TruthGuard is a Python NLP project that classifies COVID-19 news articles, separating evidence-based reporting from conspiracy theories. It’s built to help combat misinformation and promote reliable information during the pandemic.
source for text: Reuters
- Word2Vec model: for generating meaningful word embeddings
- Sci-kit Learn Library: to train various machine learning models.
- Spacy package: utilized for advanced text processing.
- Pandas & Matplotlib: for data manipulation and visualization
- Chart.js: for visualizing prediction data
- Regular Expressions: for cleaning and preparing the textual data.
- Beautiful Soup: for intelligent parsing of web scrapage.
- Newspaper3k package: to extract complete news articles.
My journey started with identifying websites labeled as pro-science or conspiracy-themed using MediaBiasFactCheck. To gather data, I built a custom scraper with Beautiful Soup that pulled metadata from the latest COVID-19 articles on these sites.
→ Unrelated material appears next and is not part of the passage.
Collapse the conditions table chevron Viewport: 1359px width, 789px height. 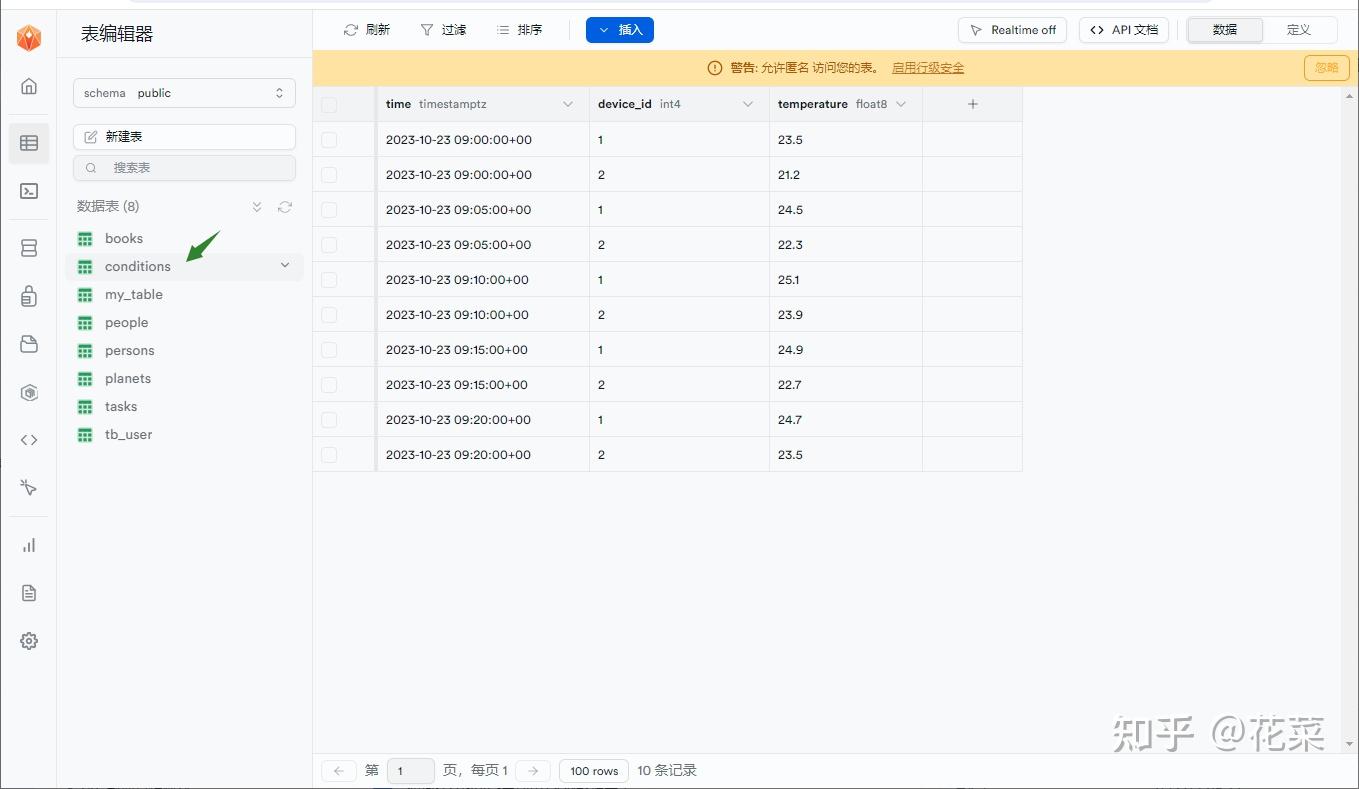285,265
Using Newspaper3k, I retrieved the full text of relevant articles. The data was then cleaned and refined with SpaCy and regular expressions—removing dates, links, stop words, and applying lemmatization to create a more analyzable dataset.
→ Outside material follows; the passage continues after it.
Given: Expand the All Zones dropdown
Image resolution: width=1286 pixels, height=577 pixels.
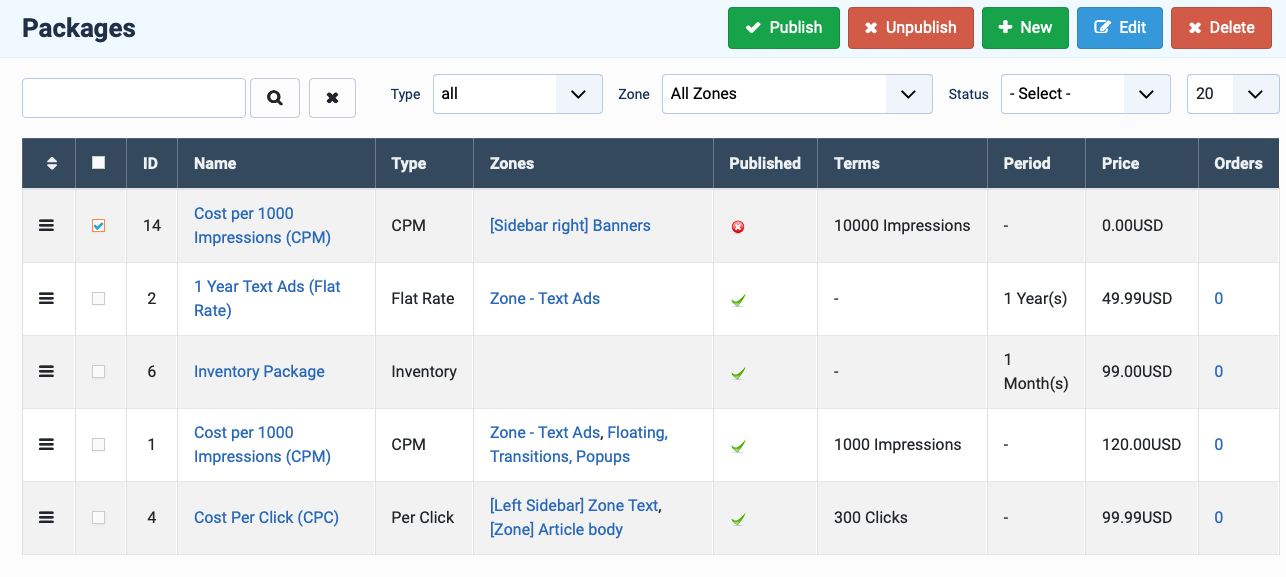Looking at the screenshot, I should click(797, 94).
To capture the semantic meaning of each article, I applied the pre-trained Word2Vec Google News (300d) model, generating embeddings that reflected the nuanced language of news content.
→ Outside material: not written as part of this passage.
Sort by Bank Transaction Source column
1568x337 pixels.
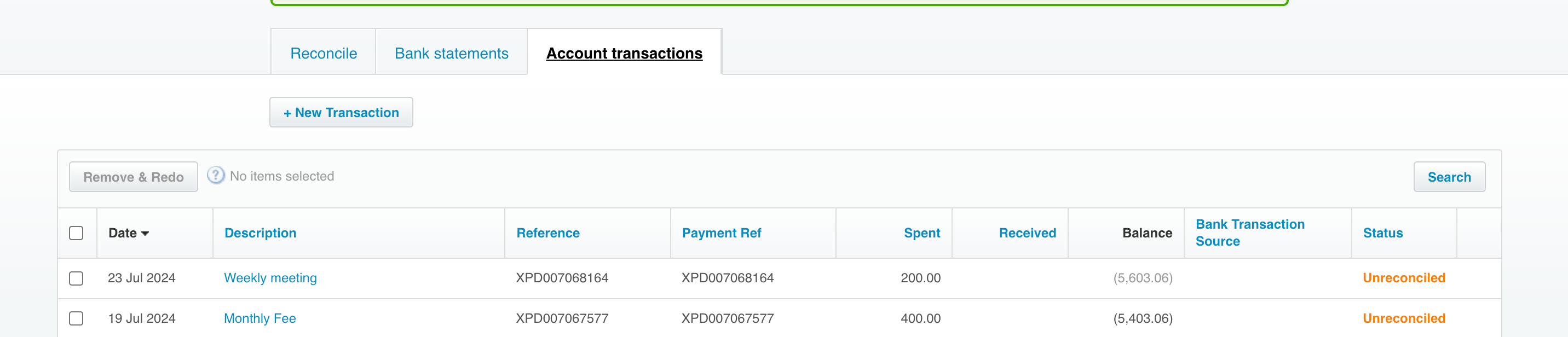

Finally, I split the dataset into training and test sets and trained multiple machine learning models from Scikit-learn—including Logistic Regression, Support Vector Machine, Linear Discriminant Analysis, Naive Bayes, and Decision Tree Classifier. Each model was evaluated to identify the most effective approach for accurately classifying articles.TruthGuard stands as a testament to the power of combining advanced NLP techniques and machine learning to illuminate the truth in a world overwhelmed with misinformation.